Any solution you can apply is going to be a history rewrite. That means that it will adversely affect anyone else with a copy of your repo, and if they do the wrong thing when trying to recover, it could undo your fix.
Having this situation in a publicly available repo is therefore a pretty unfortunate situation, though if you happen to know that not many people (or maybe nobody) has cloned it, it may not be too bad in practice. Main point is, communicate what you're doing in a way that all users of the repo can be kept aware.
(Usually I would say that you need agreement/coordination of anyone who has a copy of the repo; here, if you see it as your repo that you're letting others clone, I suppose you could say just a measure of coordination is fine; but unless you're restricting pushes to the origin, the possibility of someone doing the "wrong fix" and re-introducing a bad commit exists whatever we might say is "right".)

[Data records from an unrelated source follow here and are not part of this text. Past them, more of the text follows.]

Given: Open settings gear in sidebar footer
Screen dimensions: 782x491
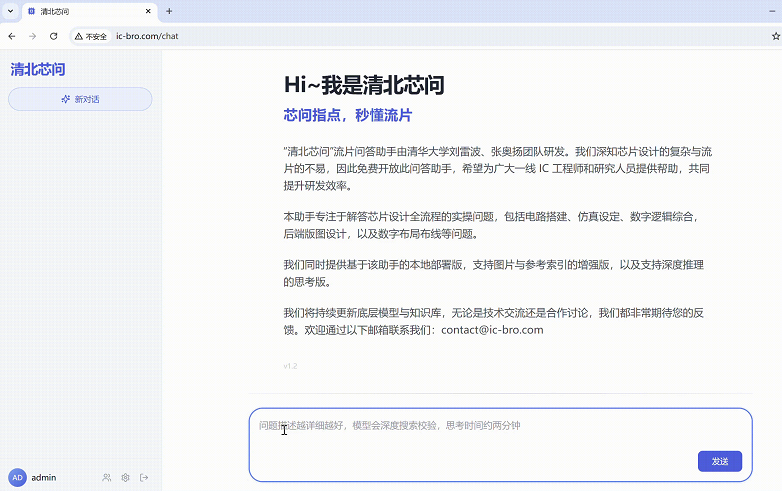Looking at the screenshot, I should tap(126, 478).
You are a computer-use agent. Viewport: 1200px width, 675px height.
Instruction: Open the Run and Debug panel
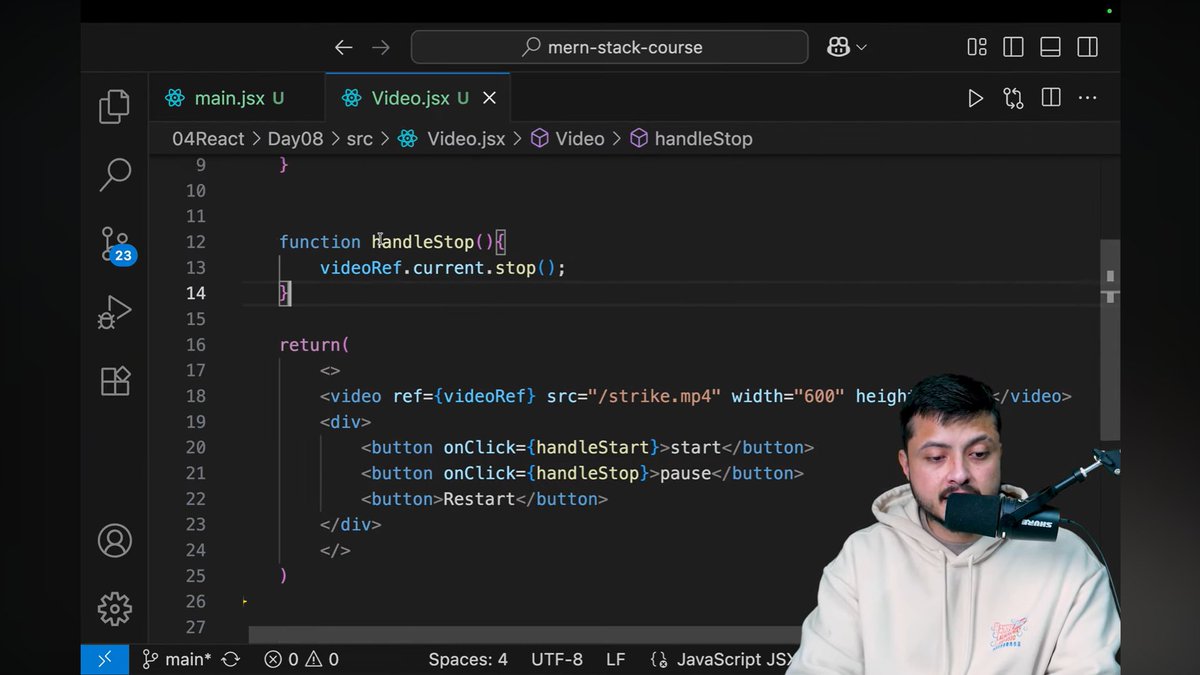pyautogui.click(x=114, y=312)
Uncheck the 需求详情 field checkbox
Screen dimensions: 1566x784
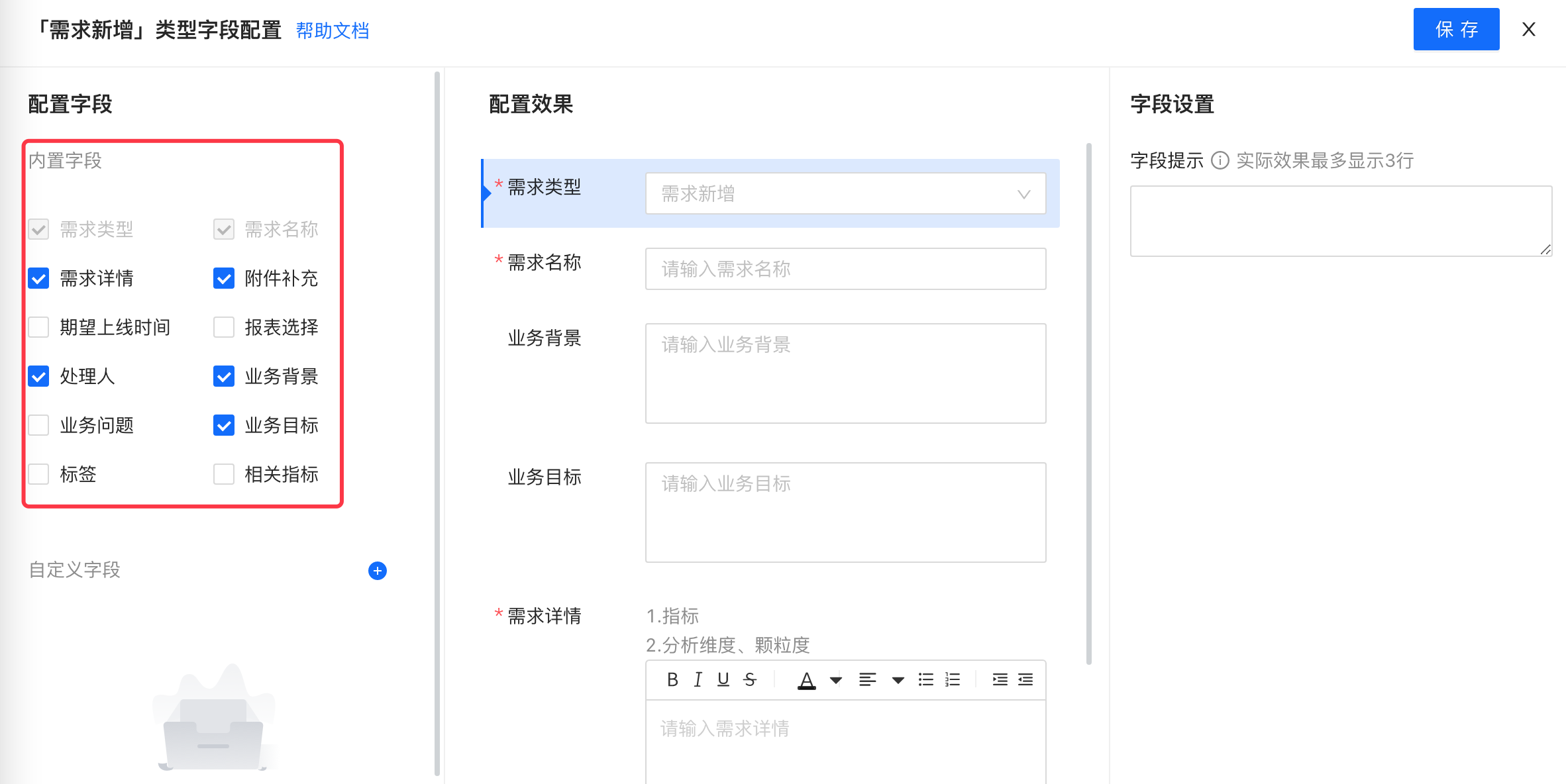(39, 278)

Anyway, be aware of the above, but it can't really be helped. You have to rewrite history, and the question is how.
You could just remove all the commits that have been made since you added the node_modules
folder, but of course then you'll lose all the other changes from those commits. The easiest way to get rid of node_modules
without losing other history (and without 3rd party tools) would be git filter-branch
.
Of course you want to make sure you have all refs locally. Since your repo is presumably the true original, which you've replicated to github, it should be ok. But if need be, you could fetch or even do a --mirror
clone of the origin to start things off. Then
git filter-branch --index-filter 'git rm --cached --ignore-unmatch -r node_modules' -- --all
If you have commits that change nothing outside of node_modules
and want to discard those commits, you can add the --prune-empty
option before the --
delimiter.
(On a repo with a large history (many commits), this could be slow; in that case, you might consider a third-party tool like the BFG Repo Cleaner, which is a more specialized tool for removing large/unwanted files from history (as opposed to filter-branch
, which is a much more general-purpose tool).)
After you've run this, and checked that your history looks ok, you will want to do some clean-up of the local repo. Arguably the easiest thing is to use it to create a new clone.
cd ..
git clone file://localhost/path/to/old/repo newrepo
If you'd rather clean up the original local repo, you'll need to remove a set of "backup refs" that filter-branch
created (under refs/original
), and probably wipe out the reflogs, and then use gc
to actually throw out the unwanted objects.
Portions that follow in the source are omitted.